Stored entries:
_____

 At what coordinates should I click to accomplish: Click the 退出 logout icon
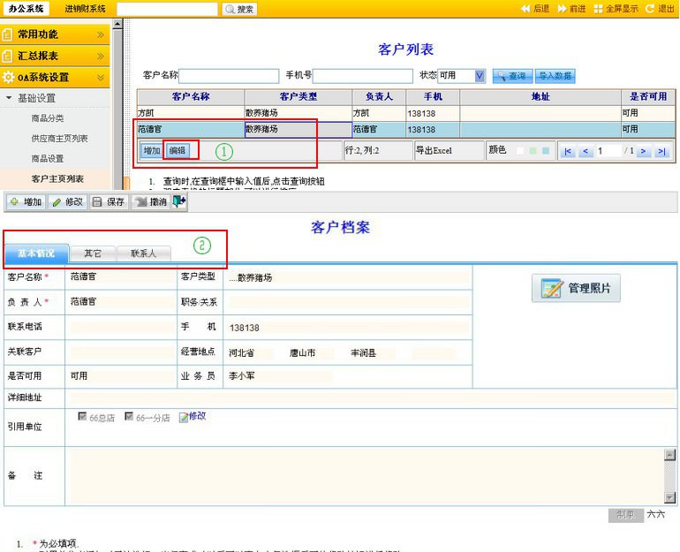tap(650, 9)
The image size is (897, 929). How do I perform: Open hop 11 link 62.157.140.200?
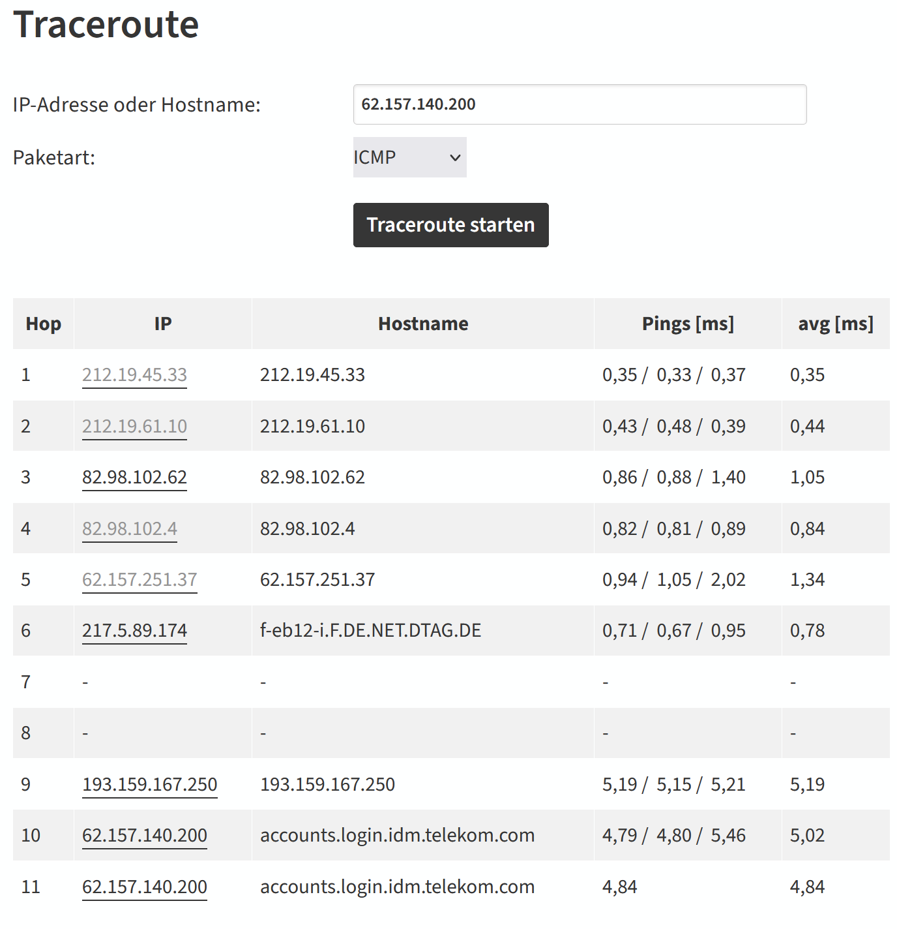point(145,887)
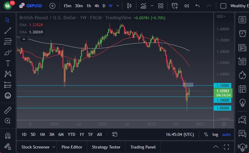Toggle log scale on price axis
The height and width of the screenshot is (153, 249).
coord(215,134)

_____

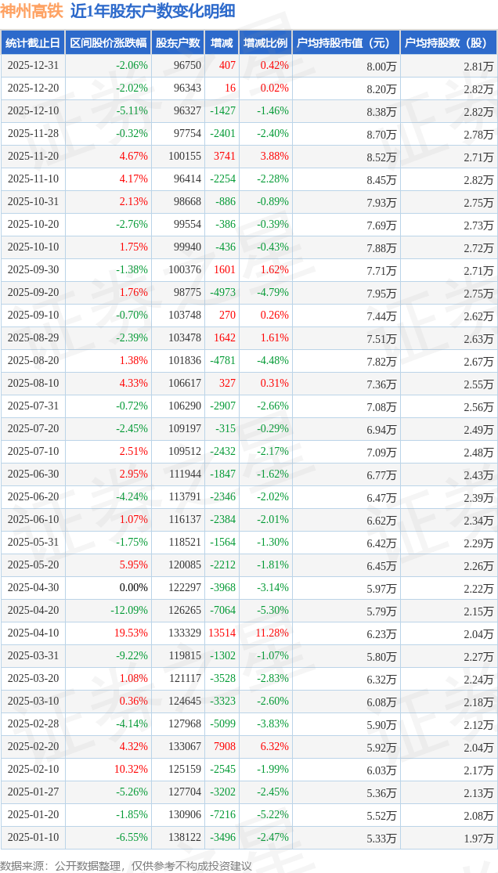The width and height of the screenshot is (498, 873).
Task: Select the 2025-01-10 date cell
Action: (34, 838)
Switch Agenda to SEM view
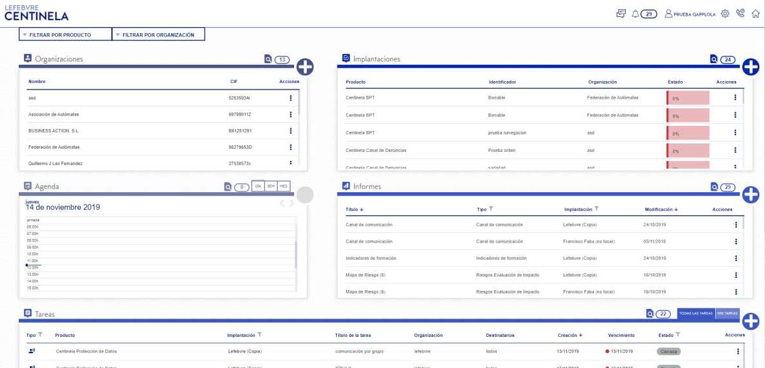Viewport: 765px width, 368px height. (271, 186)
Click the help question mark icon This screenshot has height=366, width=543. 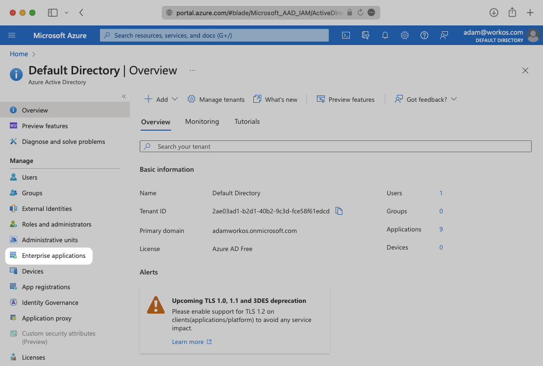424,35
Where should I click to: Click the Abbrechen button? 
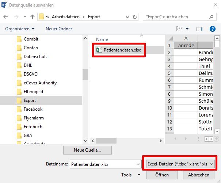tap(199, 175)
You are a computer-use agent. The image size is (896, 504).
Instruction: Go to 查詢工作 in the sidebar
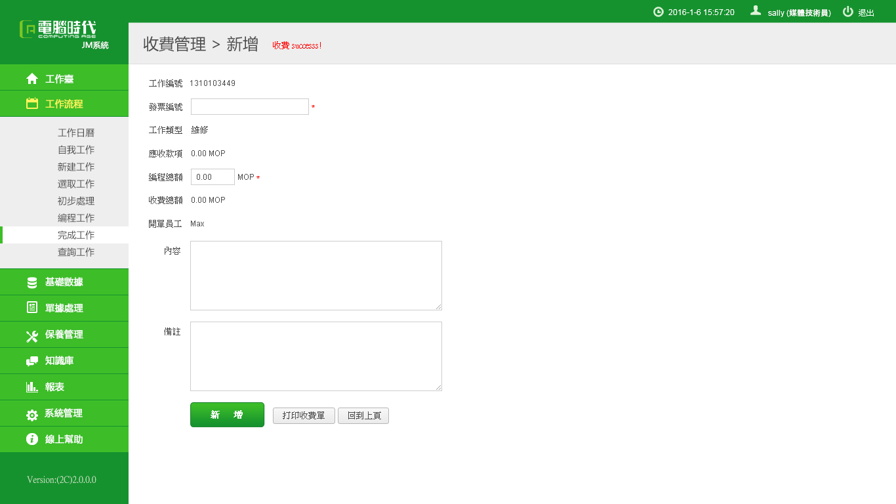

_____

Each line between the one holding "Where should I" and the one holding "Instruction: Go to 查詢工作 in the sidebar", inclusive, should be copied exactly as it appears above, and pictures should be omitted.

**Solution:**
Where should I click to: Click the Abbrechen button? 
tap(199, 175)
You are a computer-use agent. The image size is (896, 504).
Instruction: Go to 查詢工作 in the sidebar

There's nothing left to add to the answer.